Closing the door the moment he had gone past her, she led him to the room, and then called up the stairs warily, as though the walls had ears:
"My son, 'tis the forest ranger."
Herman had already heard the strong voice, and he was at the bottom step while his mother was speaking.
"What news?" he asked, when the two men had clasped hands warmly.
"All's well, Herman. The Englishman is still in the hut in the mere, and busy with Roye on that great task of his; but he is restless, and his appetite is whetted because Roye has got to know that the printed sheets that were on board the Marburg are waiting in the hold of the ship that lies at the quay in Worms, and the captain wants to know what to do with them. I'll tell you more. They say that the powers that be have at last plucked up their courage, and declare that this scandal shall be ended, so that Schouts' castle is to be stormed, and the robber noble is to be hanged over his own gate."

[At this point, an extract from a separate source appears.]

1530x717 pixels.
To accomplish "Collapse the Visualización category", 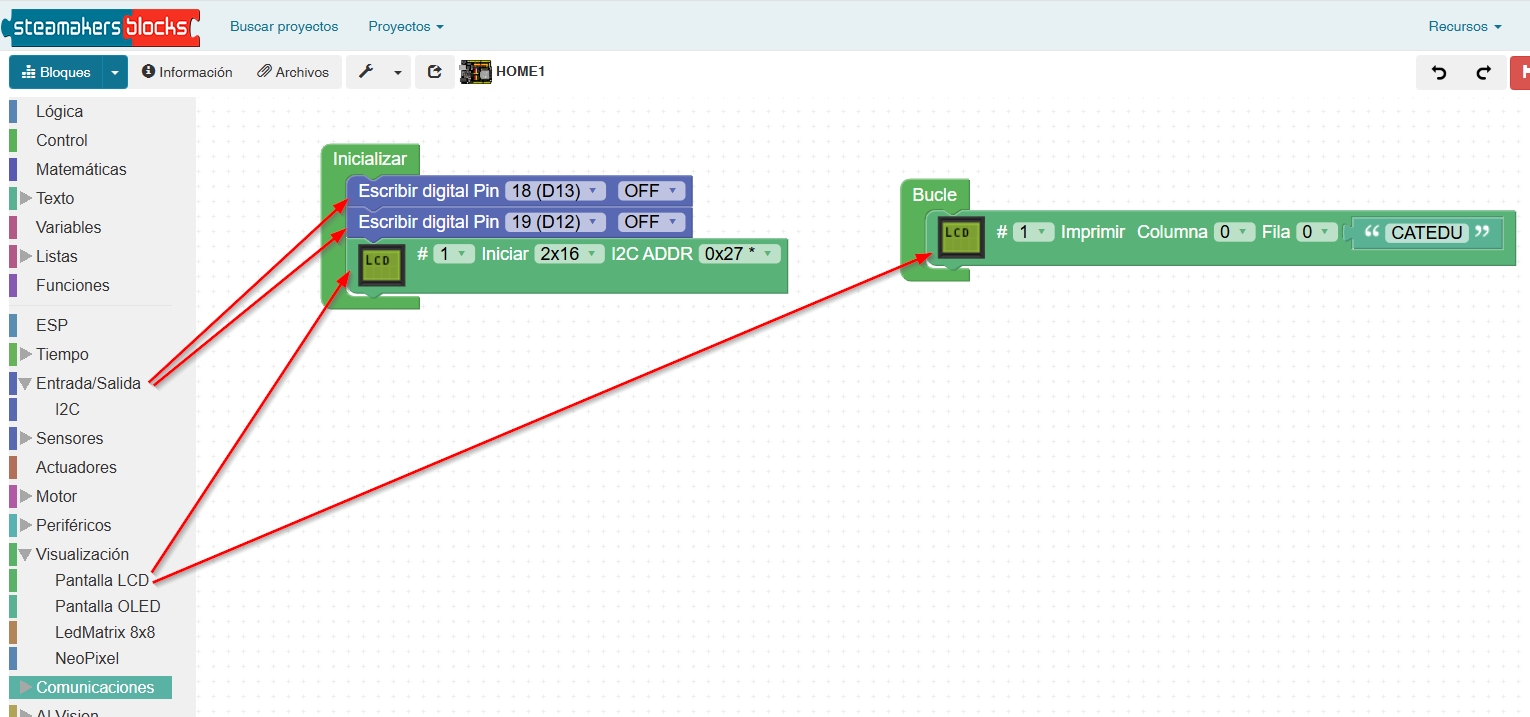I will tap(26, 554).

"If they can get at him!" exclaimed Herman, with a laugh of incredulity.
"That's how things stand," said the forester, shrugging his shoulders.
"What has all this to do with me?" Herman asked after a pause.

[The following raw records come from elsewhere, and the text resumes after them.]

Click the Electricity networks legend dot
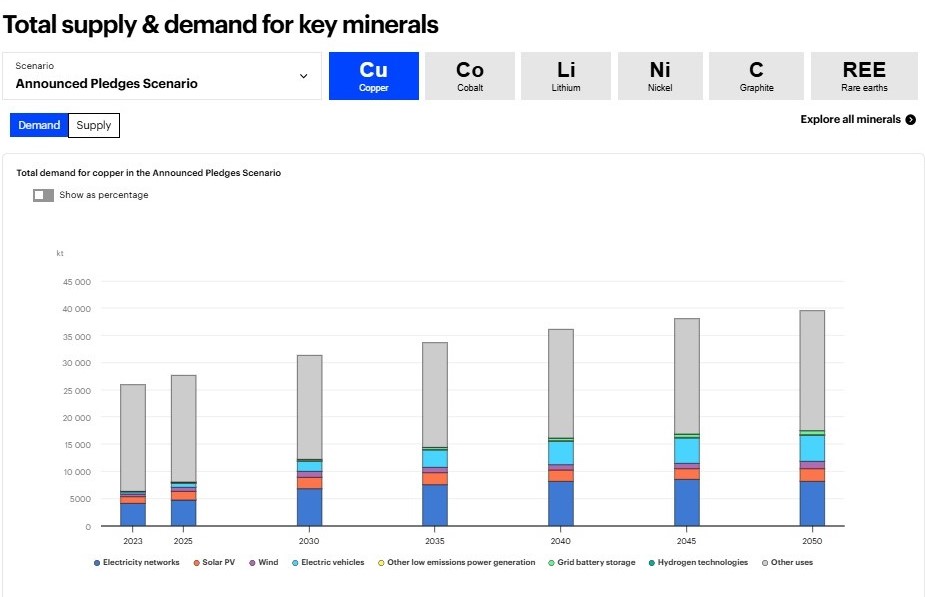This screenshot has width=925, height=597. pos(97,563)
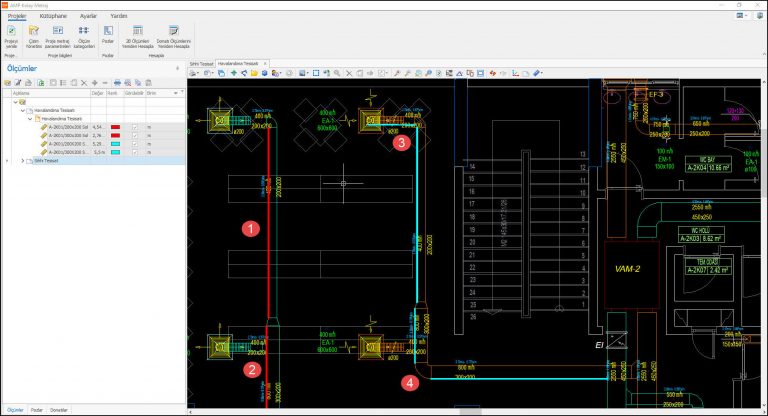
Task: Click the red color swatch in first row
Action: pyautogui.click(x=116, y=128)
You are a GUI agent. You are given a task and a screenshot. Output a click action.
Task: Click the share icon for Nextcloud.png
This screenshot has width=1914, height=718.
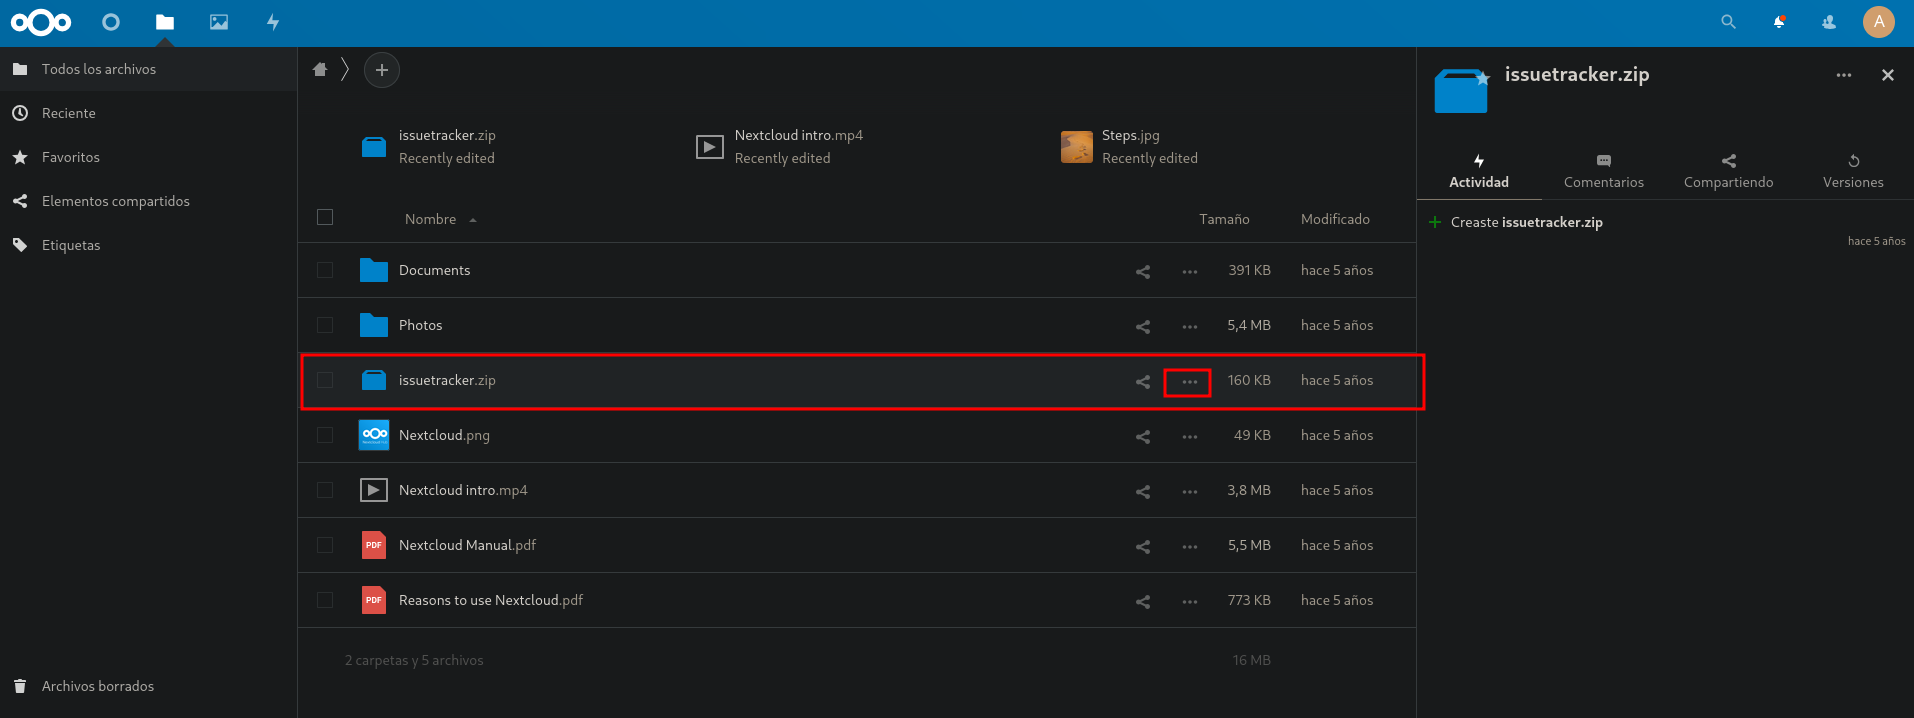click(x=1143, y=436)
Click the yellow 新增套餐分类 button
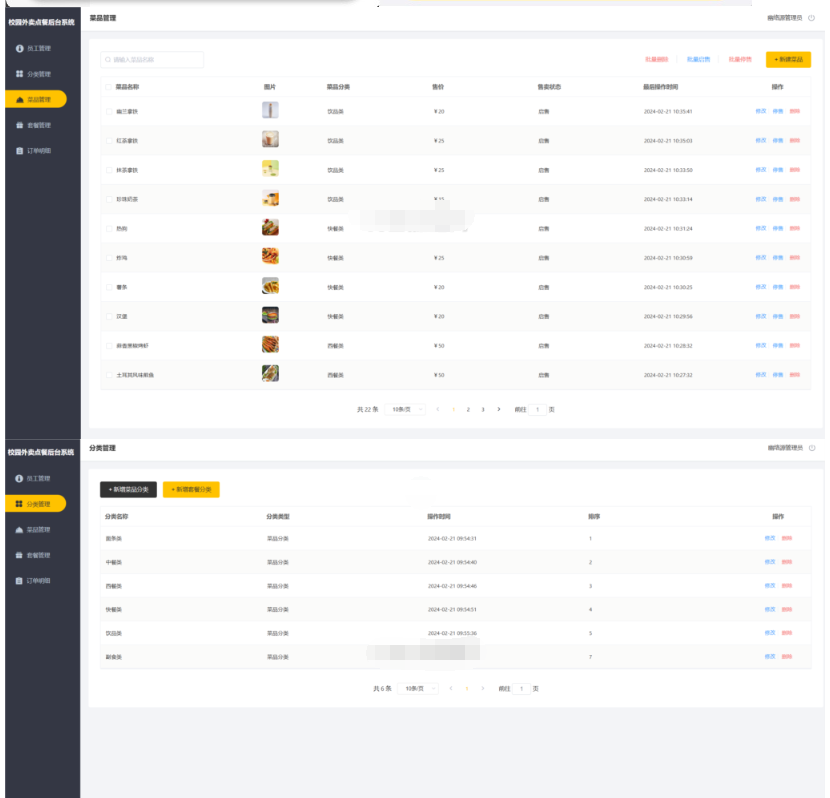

"Everything. Raymart, whom my father allowed to stay in the house where Master Tyndale is staying, has been prowling about in the forest, and a bear has mauled him so badly that he is ill; so that he cannot take the good man on to Worms. And I do not know the way. That's why I'm here—to get you to go, since you know every inch when once I put you in the forest."
Herman's heart leapt. It seemed now that the way for William Tyndale was marked out; and was it not safety for Margaret also? Once in Worms, where the lord of the place was one who would have no Inquisitors prowling in his streets, and, Pope or none at all, would hang them with short shrift if he laid hands on them—was not that the place to which Margaret and her dear ones might go? And Martin Luther, please God, might marry him and her!